Entries supplied:

/---

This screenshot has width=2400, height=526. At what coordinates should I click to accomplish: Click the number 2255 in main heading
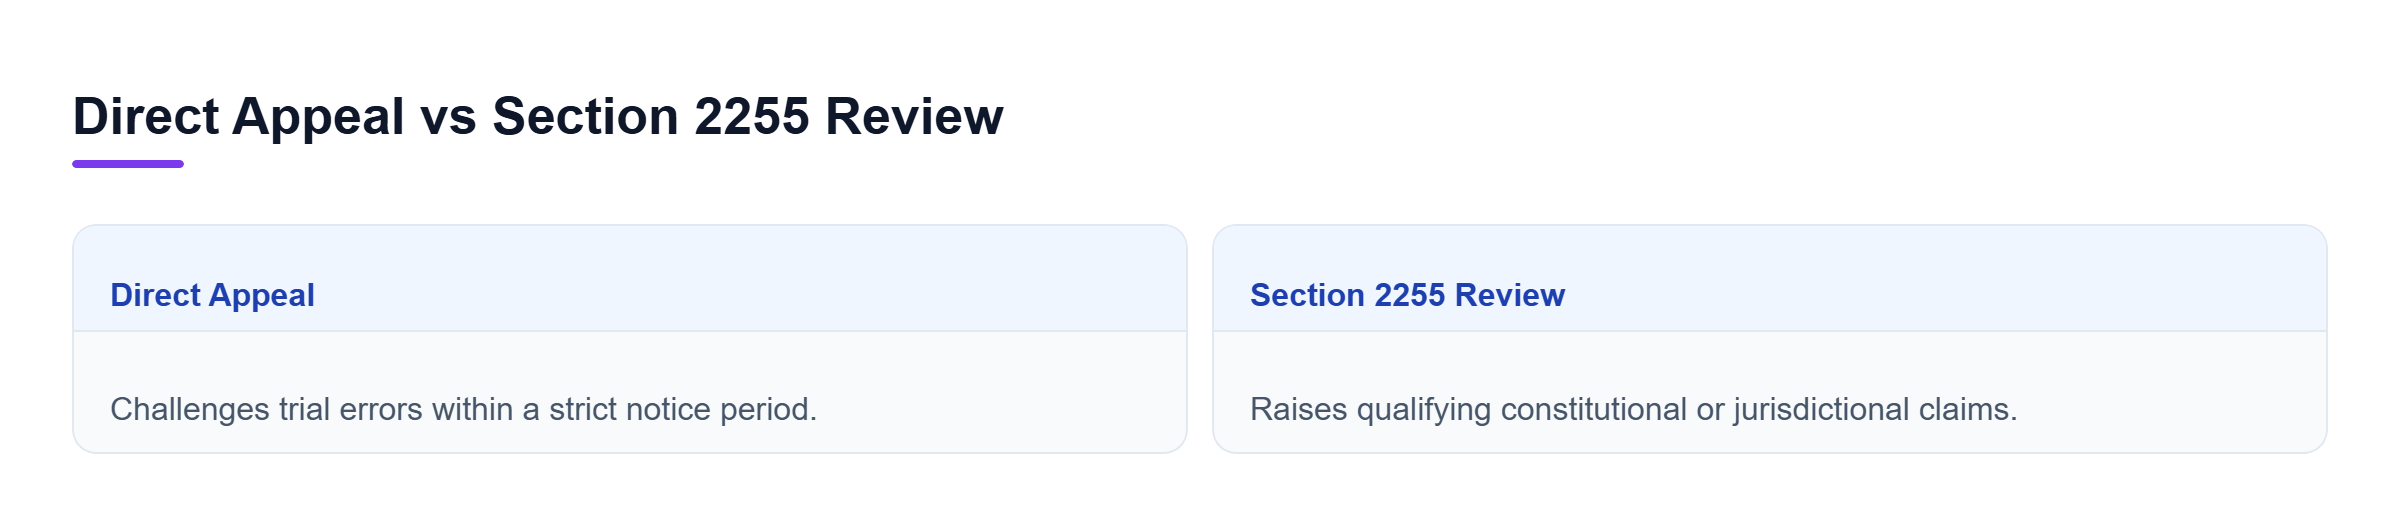752,117
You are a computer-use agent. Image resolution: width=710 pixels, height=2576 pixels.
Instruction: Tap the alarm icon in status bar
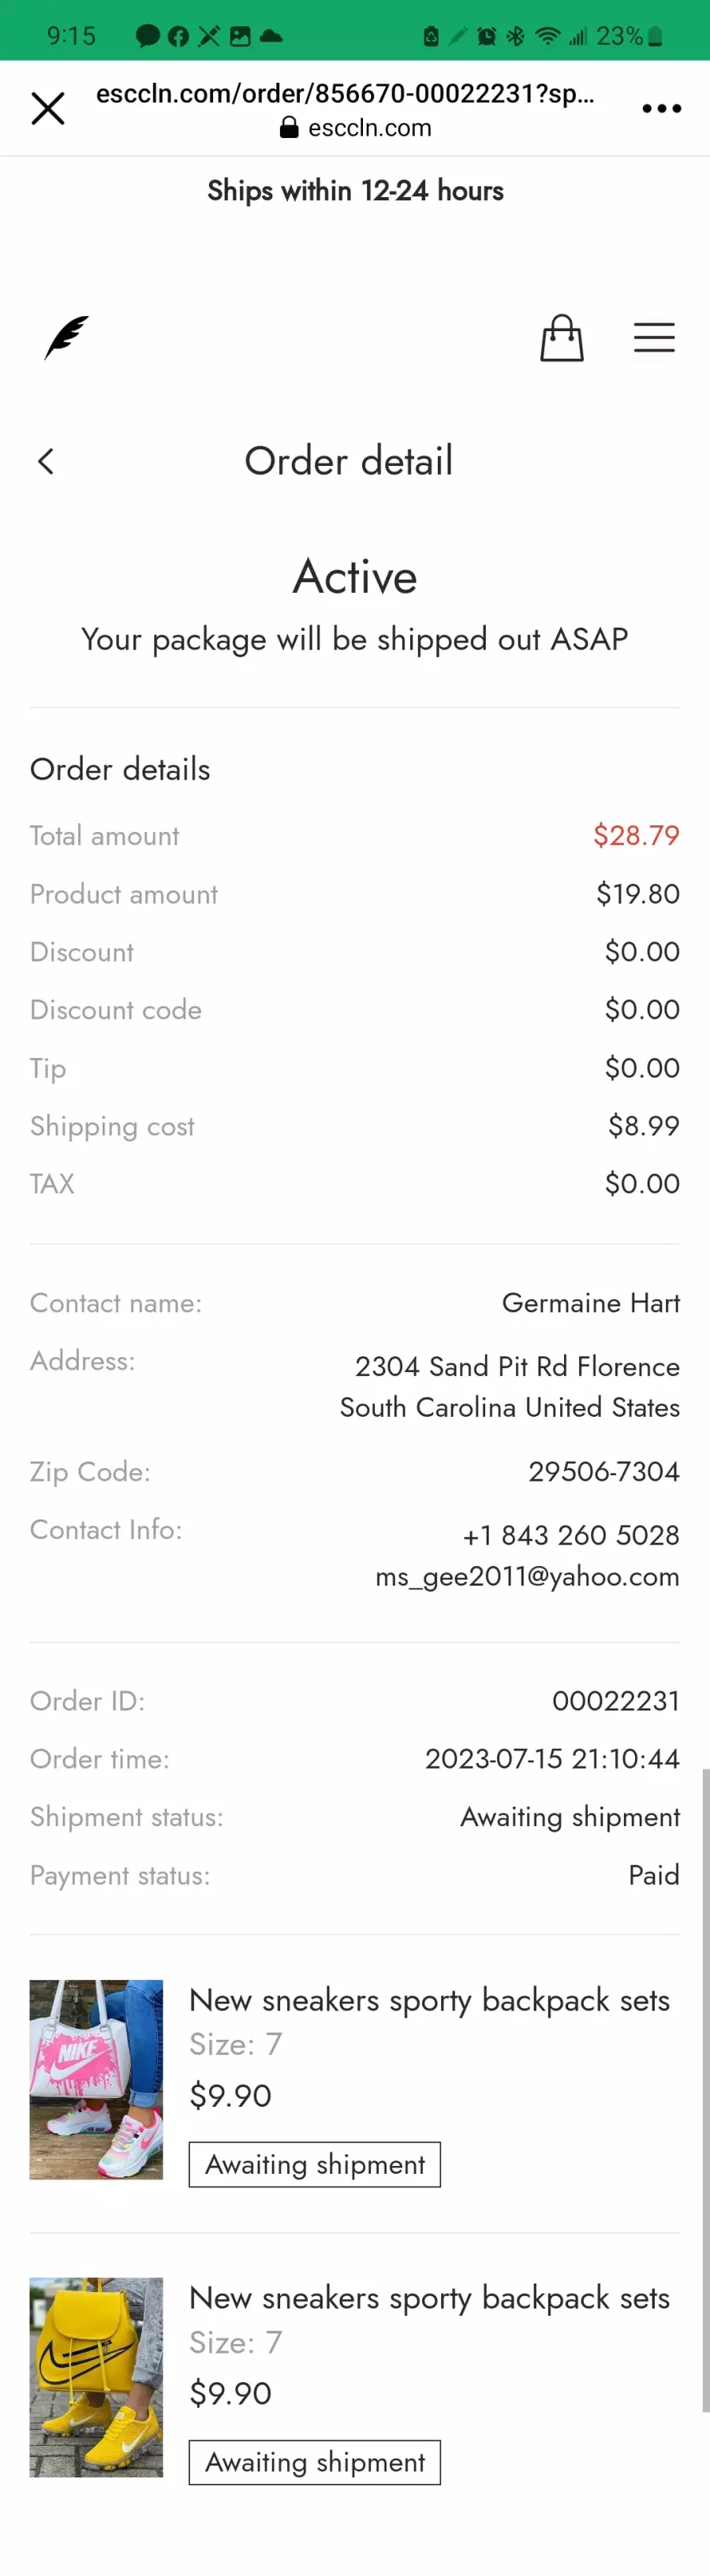486,36
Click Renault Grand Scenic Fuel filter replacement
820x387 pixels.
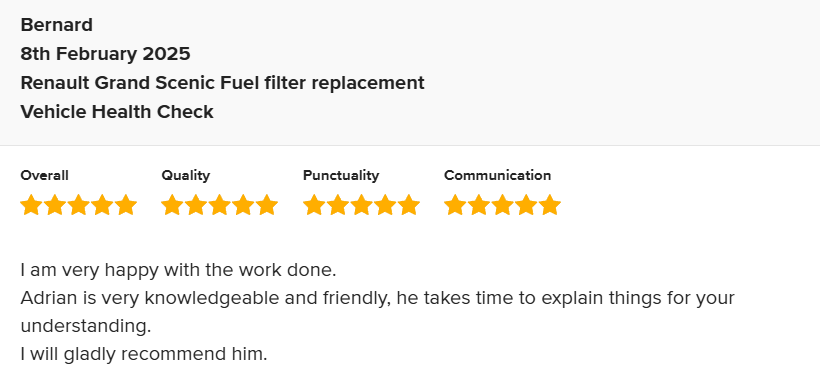point(223,83)
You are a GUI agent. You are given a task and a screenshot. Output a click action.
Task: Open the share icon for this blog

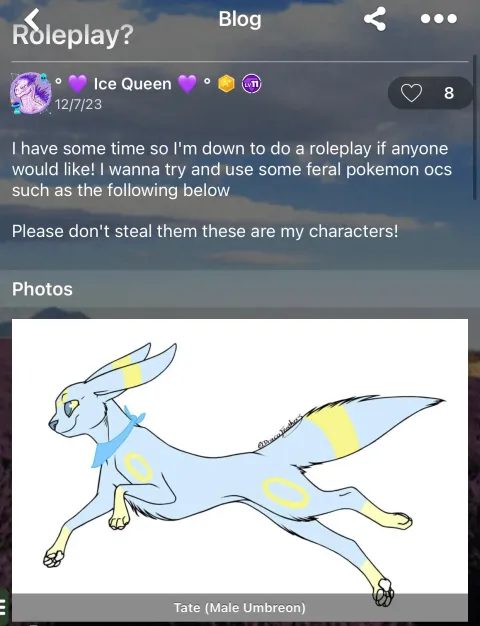click(x=375, y=19)
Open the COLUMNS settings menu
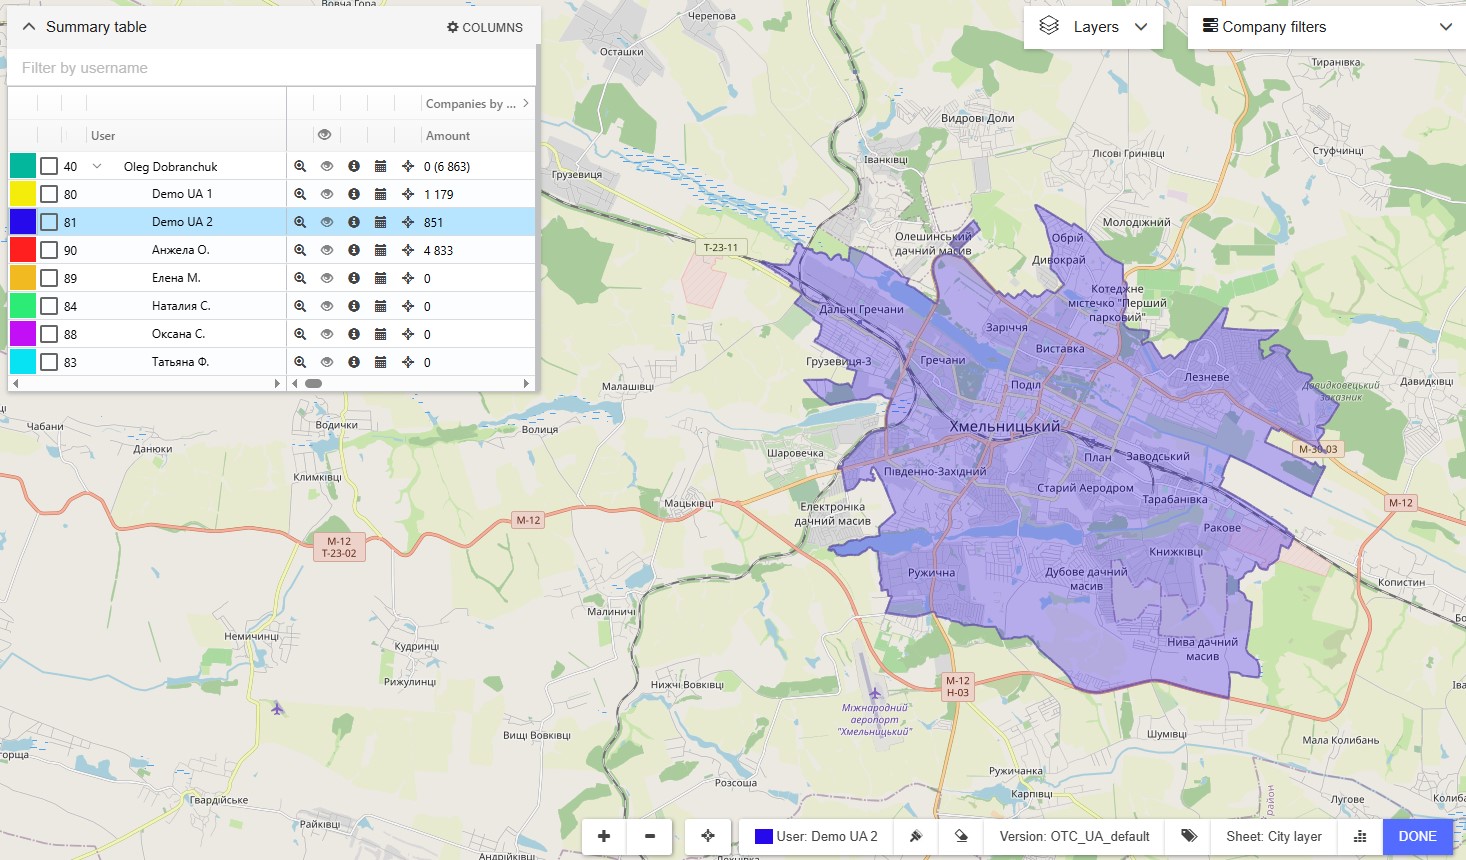 point(485,27)
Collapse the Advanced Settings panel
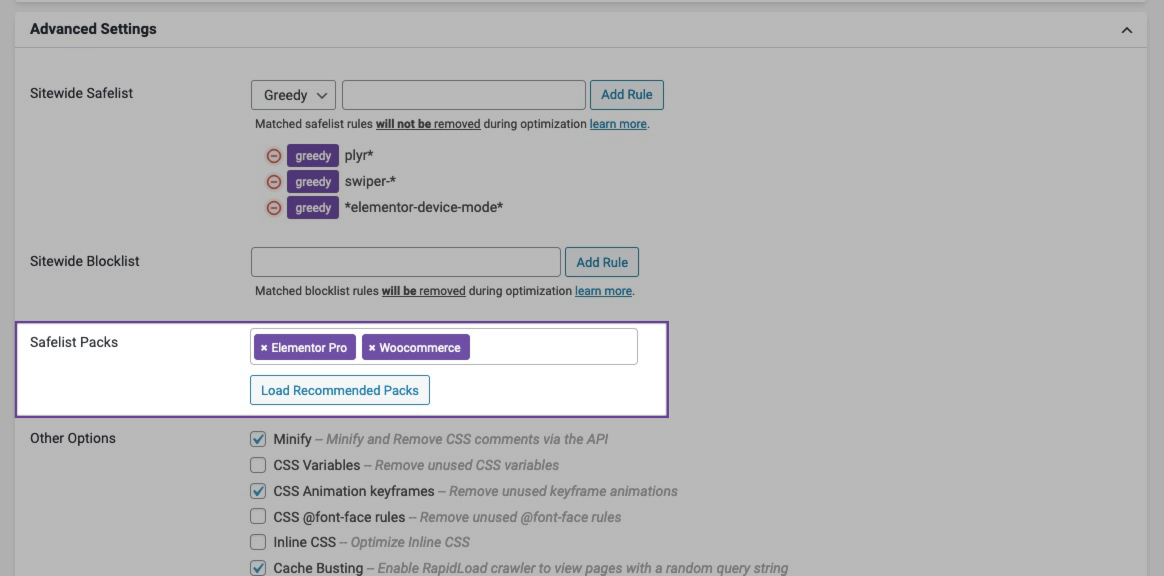The image size is (1164, 576). (1127, 30)
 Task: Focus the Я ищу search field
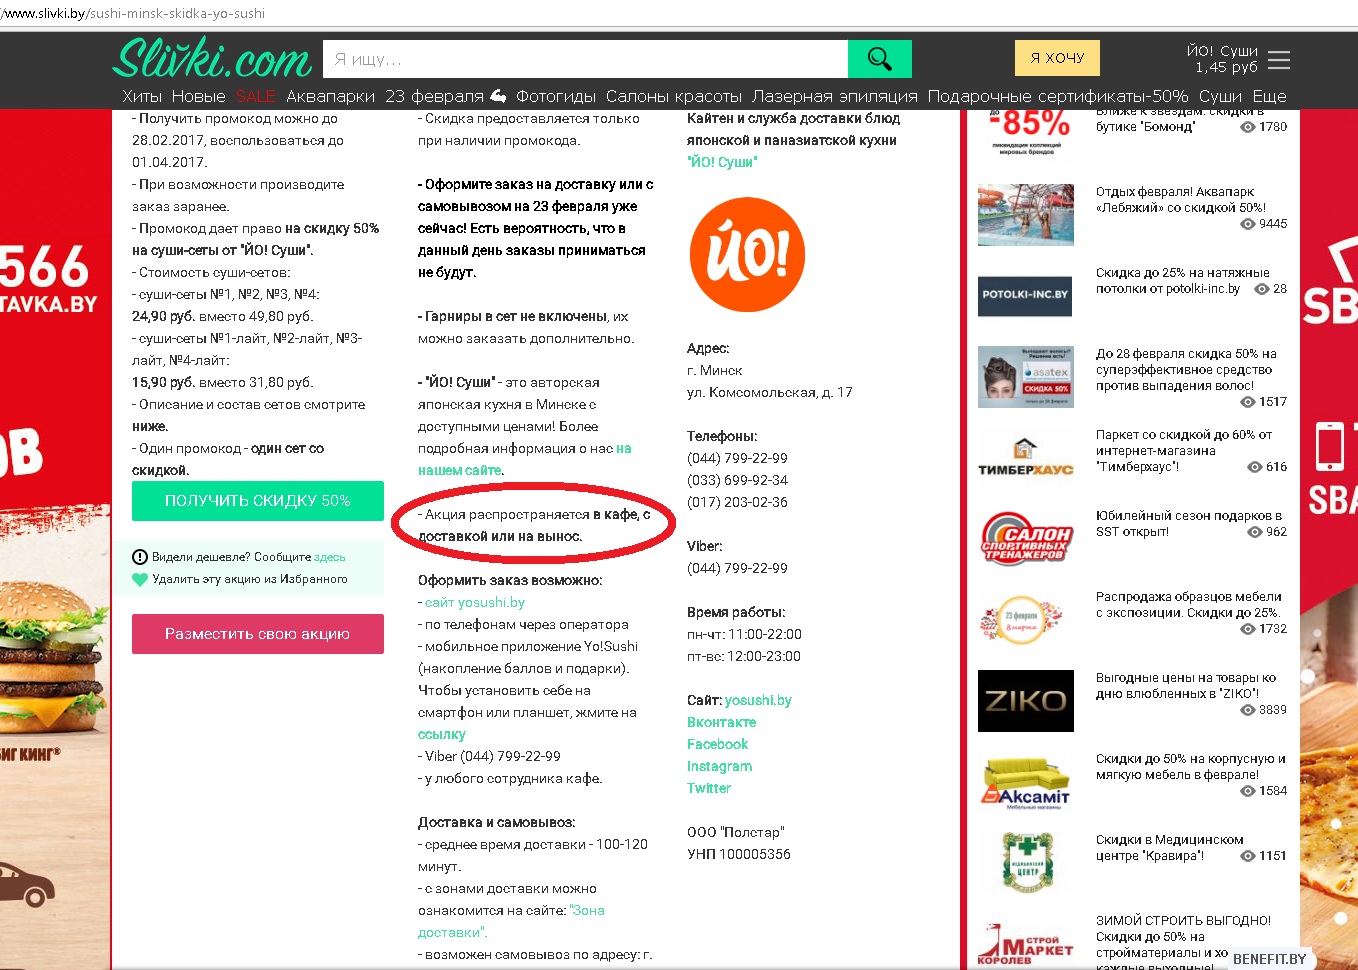[585, 59]
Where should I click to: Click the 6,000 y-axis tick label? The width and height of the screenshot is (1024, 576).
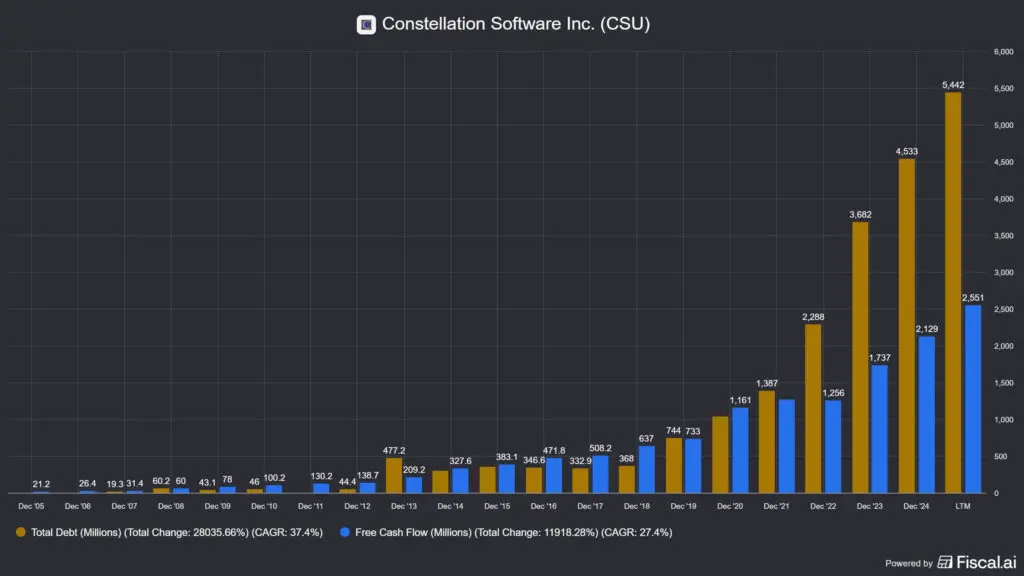[x=1002, y=51]
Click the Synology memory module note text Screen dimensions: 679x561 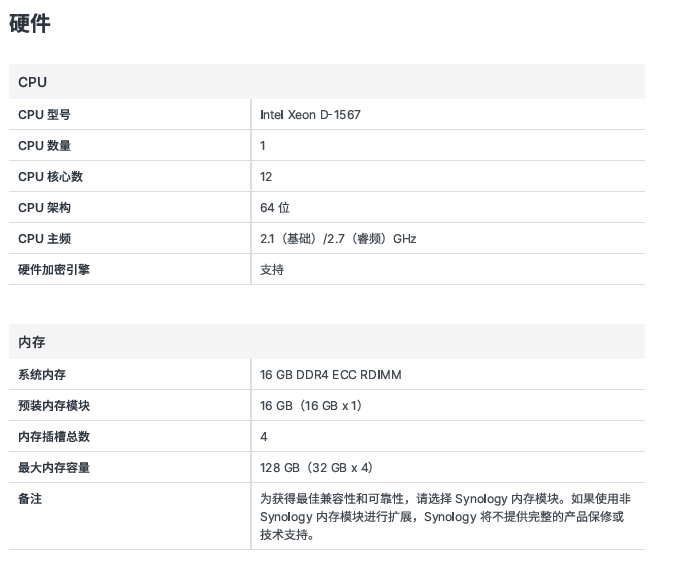(x=445, y=516)
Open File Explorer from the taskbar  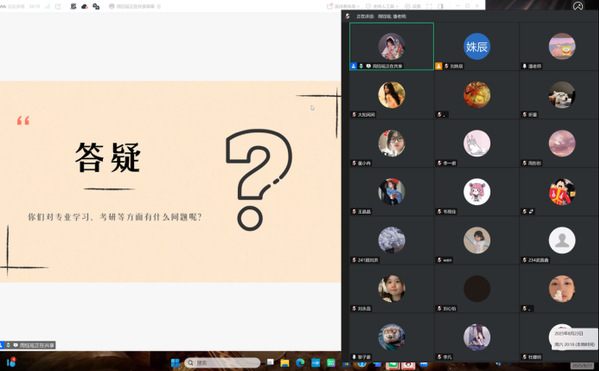(x=285, y=363)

\---

What you should do: Both ends included, copy word for word the lines from the top of the entries above through the line with "Click Renault Grand". No pictures.

Answer section:
This screenshot has width=2400, height=526. At what coordinates should I click to accomplish: Click the number 2255 in main heading
752,117
You are a computer-use agent. Image resolution: width=710 pixels, height=2576 pixels.
Instruction: Tap the alarm icon in status bar
486,36
Click Renault Grand Scenic Fuel filter replacement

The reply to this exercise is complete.